Hana mengangkat wajah Nathan dengan kedua telapak tangannya, lalu menatap wajahnya lekat-lekat. Hana mengenali raut wajah itu. Dia paham betul dengan mimik wajah Nathan yang seperti ini.
“Kenapa? apa yang sudah kamu lakukan? Kenapa kamu merasa bersalah?” tanya Hana.
Kelopak mata Nathan membuka dan menutup sangat pelan. Sorot mata itu benar-benar melukiskan rasa bersalah yang teramat dalam. Hana pun menatap heran. Tidak biasa-biasanya Nathan terlihat seperti itu.

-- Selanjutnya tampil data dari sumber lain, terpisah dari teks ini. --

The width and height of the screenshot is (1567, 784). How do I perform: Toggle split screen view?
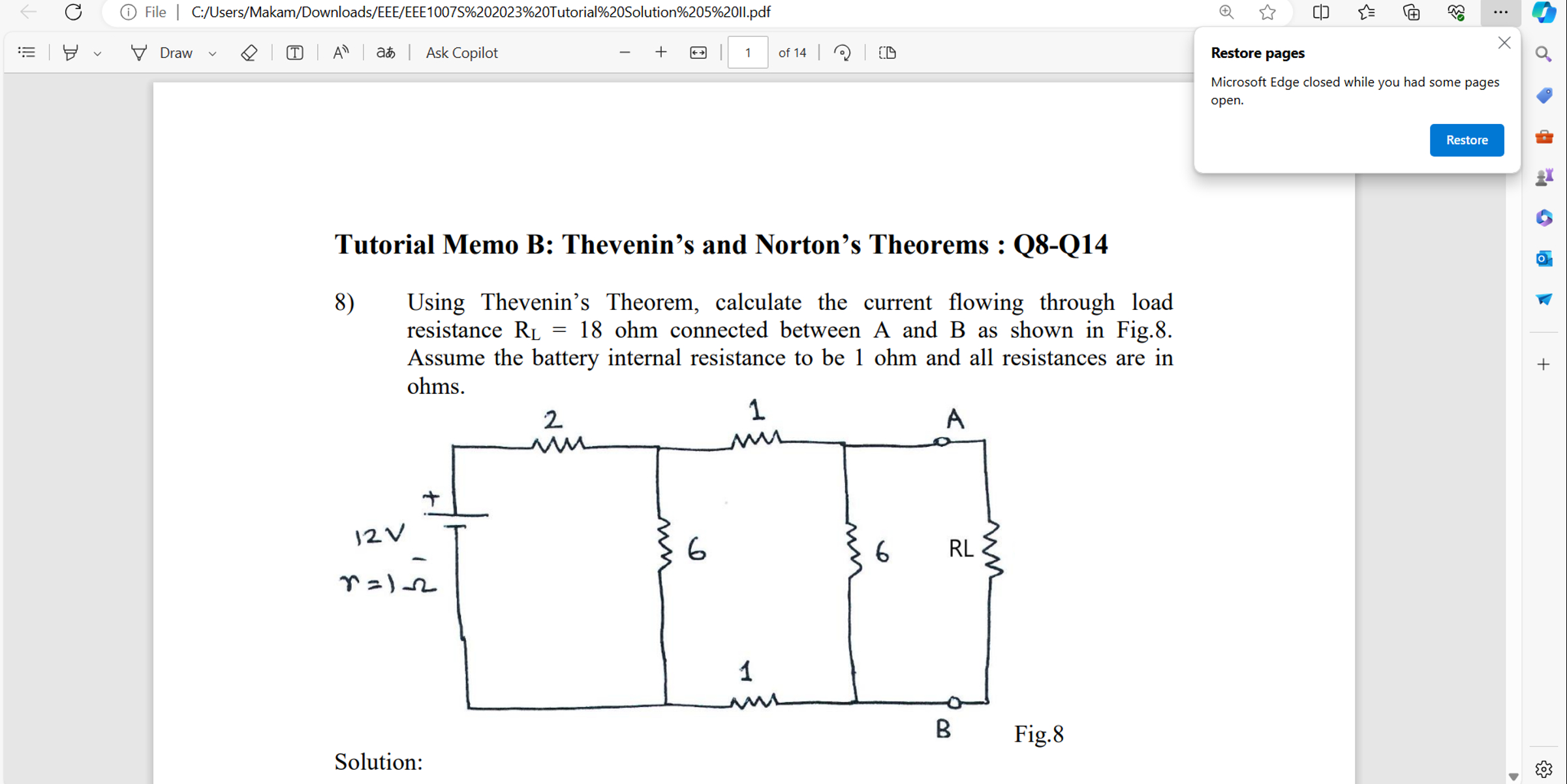pos(1320,12)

“K-kamu merasa bersalah karena tidak bisa membalas pesan aku? karena tidak menjawab panggilan telepon dari aku? atau kamu merasa bersalah karena tidak bisa pulang ke rumah? Tidak apa-apa! aku bisa memakluminya. A-aku—”
Nathan langsung memeluk Hana dan kembali membenamkan wajahnya di pundak perempuan itu.
“Kenapa kamu merasa bersalah?” bisik Hana.
Nathan memeluk Hana lebih erat. Dia tidak menjawab pertanyaan itu, namun dalam hati dia pun berucap.
“Karena aku sudah mengkhianati kamu....”
_
Hana menatap Nathan yang sudah terlelap di sampingnya. Raut wajah pria itu terlihat lelah. Hana pun memiringkan tubuhnya untuk bisa melihat sosok Nathan lebih jelas. Setiap inci dari wajah itu membuat Hana tersenyum. Bulu matanya yang lentik, hidungnya yang mancung, bibir yang merah alami, serta bagian favorit Hana yaitu rahangnya yang tegas dan tajam seperti dipahat.
Sebenarnya Hana sangat merindukan Nathan. Dia ingin berbincang lebih lama. Dia masih ingin bermanja-manja padanya. Lebih dari itu Hana tentu saja ingin mencumbunya. Dia tidak menampik bahwa sekarang dia sangat menginginkan itu. Hana pun meneguk ludah. Jemarinya perlahan menyentuh pipi Nathan dan mengelusnya dengan lembut. Setelah itu Hana juga melingkarkan tangannya perlahan ke tubuh Nathan.
“Kamu sudah tidur?” tanya Hana setengah berbisik.
Nathan membuka matanya.
Hana pun tersenyum tipis. “A-aku mau—”
“Maaf... tapi hari ini aku sangat lelah.” Nathan menyingkirkan tangan Hana yang melingkar dipingganya, lalu berbalik membelakangi istrinya itu.
Deg.
Hana menatap nanar dengan d**a yang terasa sesak. Dia sudah jengah dengan alasan itu. Terakhir kali Nathan juga menggunakan alasan yang sama. Bibir Hana pun terbuka hendak meluapkan kekesalannya, namun kemudian Hana teringat raut wajah Nathan yang tadi terlihat begitu bersalah. Hana pun mengurungkan niatnya. Dia memilih untuk mengalah. Dia memilih untuk memahami.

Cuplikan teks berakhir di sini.